Squaddies decorating their body armor with Ork faces, the aquila of the Imperium of Man, or the insignia of their favorite Space Marine chapter, is neither a new phenomenon, nor evidence of some mass delusion. Soldiers like to express themselves and remind themselves of their favorite things, while they’re doing a job fraught with terror, danger, and trauma far away from their homes and loved ones. Besides, it’s far from the most offensive symbology worn by Russian troops in the field; neo-Nazi imagery is commonplace, and much more immediately troubling.
Viewed from a more secular country, even the business with the religious blessing could be considered a mere marketing gimmick – and maybe it is. I don’t know how many of these things actually sell, or the real beliefs of the people who buy or wear them. The church and its dogmas occupy a hugely influential position in modern Russian society and politics, especially when it comes to legitimizing Putin’s aggressive foreign policy – but I can’t and won’t speculate on what’s going on in real people’s actual heads.
But you don’t need to jump to conclusions about the psychological and spiritual motivations of individual soldiers to find this development surreal and disturbing.

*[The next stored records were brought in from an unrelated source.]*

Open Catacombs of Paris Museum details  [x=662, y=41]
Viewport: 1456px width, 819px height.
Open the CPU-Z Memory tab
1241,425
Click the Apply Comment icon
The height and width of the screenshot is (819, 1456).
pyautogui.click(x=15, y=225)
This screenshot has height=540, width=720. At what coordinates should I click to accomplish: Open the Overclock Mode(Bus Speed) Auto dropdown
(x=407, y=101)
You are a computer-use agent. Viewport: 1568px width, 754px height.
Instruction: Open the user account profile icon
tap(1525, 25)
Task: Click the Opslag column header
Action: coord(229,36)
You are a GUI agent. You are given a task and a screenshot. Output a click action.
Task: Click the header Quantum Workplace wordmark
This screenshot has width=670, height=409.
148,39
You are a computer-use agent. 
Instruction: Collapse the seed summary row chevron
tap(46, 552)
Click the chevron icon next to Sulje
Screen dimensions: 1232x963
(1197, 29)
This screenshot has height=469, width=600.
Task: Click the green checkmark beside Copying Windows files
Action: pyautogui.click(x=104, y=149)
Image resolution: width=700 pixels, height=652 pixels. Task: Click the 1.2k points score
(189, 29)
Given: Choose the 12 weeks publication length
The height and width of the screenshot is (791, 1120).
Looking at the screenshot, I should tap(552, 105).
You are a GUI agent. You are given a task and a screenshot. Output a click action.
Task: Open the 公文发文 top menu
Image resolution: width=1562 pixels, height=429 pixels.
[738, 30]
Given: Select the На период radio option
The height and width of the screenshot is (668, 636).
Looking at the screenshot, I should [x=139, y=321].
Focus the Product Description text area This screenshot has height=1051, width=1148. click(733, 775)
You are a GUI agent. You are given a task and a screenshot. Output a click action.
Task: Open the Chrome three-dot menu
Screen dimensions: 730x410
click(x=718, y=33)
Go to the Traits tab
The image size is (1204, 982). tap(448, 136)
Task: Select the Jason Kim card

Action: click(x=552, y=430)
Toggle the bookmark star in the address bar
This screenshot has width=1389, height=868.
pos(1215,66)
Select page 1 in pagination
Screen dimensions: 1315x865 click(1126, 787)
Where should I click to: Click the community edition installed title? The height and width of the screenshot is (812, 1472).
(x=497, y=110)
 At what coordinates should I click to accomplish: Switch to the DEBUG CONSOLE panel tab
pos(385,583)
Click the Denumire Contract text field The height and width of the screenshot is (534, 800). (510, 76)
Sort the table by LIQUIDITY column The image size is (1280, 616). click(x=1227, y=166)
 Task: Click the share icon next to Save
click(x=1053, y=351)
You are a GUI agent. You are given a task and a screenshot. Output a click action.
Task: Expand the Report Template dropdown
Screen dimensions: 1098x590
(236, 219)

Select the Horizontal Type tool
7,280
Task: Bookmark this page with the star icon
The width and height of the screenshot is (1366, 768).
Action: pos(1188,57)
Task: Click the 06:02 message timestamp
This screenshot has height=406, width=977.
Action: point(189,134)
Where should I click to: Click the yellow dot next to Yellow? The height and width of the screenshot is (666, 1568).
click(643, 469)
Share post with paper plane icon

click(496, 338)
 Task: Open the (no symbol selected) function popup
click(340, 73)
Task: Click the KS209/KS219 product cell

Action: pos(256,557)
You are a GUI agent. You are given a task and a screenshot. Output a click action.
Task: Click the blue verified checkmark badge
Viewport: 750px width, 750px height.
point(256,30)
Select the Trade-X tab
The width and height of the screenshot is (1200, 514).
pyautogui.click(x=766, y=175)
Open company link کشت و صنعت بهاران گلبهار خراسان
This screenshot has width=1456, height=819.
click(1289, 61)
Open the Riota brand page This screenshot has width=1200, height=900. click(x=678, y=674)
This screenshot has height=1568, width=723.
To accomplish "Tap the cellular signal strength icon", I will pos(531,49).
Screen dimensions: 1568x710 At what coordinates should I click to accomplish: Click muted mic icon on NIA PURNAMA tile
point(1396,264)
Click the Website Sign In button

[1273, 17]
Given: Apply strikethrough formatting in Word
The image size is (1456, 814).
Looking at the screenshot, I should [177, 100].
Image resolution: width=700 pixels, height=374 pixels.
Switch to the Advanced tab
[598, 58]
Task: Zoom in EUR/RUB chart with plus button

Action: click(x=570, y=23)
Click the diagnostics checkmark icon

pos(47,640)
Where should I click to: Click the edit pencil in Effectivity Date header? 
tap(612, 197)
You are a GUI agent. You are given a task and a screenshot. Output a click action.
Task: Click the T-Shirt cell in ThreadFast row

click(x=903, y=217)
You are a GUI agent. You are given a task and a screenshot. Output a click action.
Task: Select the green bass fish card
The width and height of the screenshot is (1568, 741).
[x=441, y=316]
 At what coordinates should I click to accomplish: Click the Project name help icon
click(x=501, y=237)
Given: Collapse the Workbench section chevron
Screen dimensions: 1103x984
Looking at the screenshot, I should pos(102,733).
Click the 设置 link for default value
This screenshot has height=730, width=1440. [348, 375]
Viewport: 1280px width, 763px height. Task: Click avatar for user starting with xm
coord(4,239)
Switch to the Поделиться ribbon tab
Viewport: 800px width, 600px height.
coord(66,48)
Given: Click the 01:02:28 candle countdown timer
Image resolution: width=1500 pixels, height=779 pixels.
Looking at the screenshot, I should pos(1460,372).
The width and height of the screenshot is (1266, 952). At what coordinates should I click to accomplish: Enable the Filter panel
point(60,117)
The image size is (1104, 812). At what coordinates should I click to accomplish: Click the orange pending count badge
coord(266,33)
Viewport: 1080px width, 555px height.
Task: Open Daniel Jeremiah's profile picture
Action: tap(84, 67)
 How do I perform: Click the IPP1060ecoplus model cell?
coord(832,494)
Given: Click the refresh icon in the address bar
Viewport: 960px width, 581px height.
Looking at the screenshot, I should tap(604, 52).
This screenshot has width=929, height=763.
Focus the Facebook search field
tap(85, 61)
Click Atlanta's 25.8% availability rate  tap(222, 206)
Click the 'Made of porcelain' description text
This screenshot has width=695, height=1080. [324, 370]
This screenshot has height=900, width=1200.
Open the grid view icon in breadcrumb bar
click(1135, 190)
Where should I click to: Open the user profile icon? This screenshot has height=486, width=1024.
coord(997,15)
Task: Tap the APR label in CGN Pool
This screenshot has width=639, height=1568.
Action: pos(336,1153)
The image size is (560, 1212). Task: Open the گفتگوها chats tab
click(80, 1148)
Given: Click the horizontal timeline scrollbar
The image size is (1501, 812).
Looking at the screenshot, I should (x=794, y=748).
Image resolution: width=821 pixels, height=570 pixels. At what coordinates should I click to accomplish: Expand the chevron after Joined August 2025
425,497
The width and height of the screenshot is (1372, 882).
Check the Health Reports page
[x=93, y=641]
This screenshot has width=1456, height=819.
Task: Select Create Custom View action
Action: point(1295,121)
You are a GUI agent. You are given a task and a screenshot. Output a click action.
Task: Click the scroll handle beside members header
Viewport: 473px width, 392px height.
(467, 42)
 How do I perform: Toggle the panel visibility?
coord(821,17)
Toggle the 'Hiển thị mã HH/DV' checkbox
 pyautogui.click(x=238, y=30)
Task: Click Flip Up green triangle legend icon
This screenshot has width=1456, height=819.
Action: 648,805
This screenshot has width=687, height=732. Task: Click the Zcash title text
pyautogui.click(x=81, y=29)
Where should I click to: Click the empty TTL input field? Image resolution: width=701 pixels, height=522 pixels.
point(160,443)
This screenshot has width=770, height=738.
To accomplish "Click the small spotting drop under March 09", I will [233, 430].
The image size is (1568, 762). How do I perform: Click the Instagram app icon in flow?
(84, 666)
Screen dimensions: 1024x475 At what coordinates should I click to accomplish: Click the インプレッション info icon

Think about the chain of events that led to this. A company that normally manufactures and sells plate carrier vests, webbing, and helmets made a deliberate business decision to create replicas of a religious war talisman from a fictional, fascist-theocratic empire invented by British sci-fi nerds in the mid-80s to sell toys. Then a real military church official agreed to bless them in the name of his god, and be photographed doing so. These things aren’t just cheap, cheerful merch; they’re military kit, publicly sanctioned by church and state. It’s absolutely wild that this happened.
Warhammer 40,000’s creators intended their science fiction to convey how terrifying it would be if humanity came under the sway of all-consuming nationalist dogma, an authoritarian, militarist government, and a dominant state religion all at the same time. The Imperium and all its faux-medieval artifacts were first conceived of as a darkly satirical warning – though my colleague Tim Linward has argued at length that the modern franchise scarcely counts as satire any longer.
It’s deeply unsettling to see one of those artifacts turned from a silly, nerdy doodad into a prop intended to tie people’s fandom for Warhammer into their religious faith and national pride. I’ve written before about how playing Space Marines can be a stimulating, but slightly dark experience of fantasy escapism.
The existence of these purity seals feels like an intentional step towards weaponizing that same experience, in the service of perpetuating more real-world death and destruction. Call me over-cautious, but I think that’s a pretty dark and scary thing.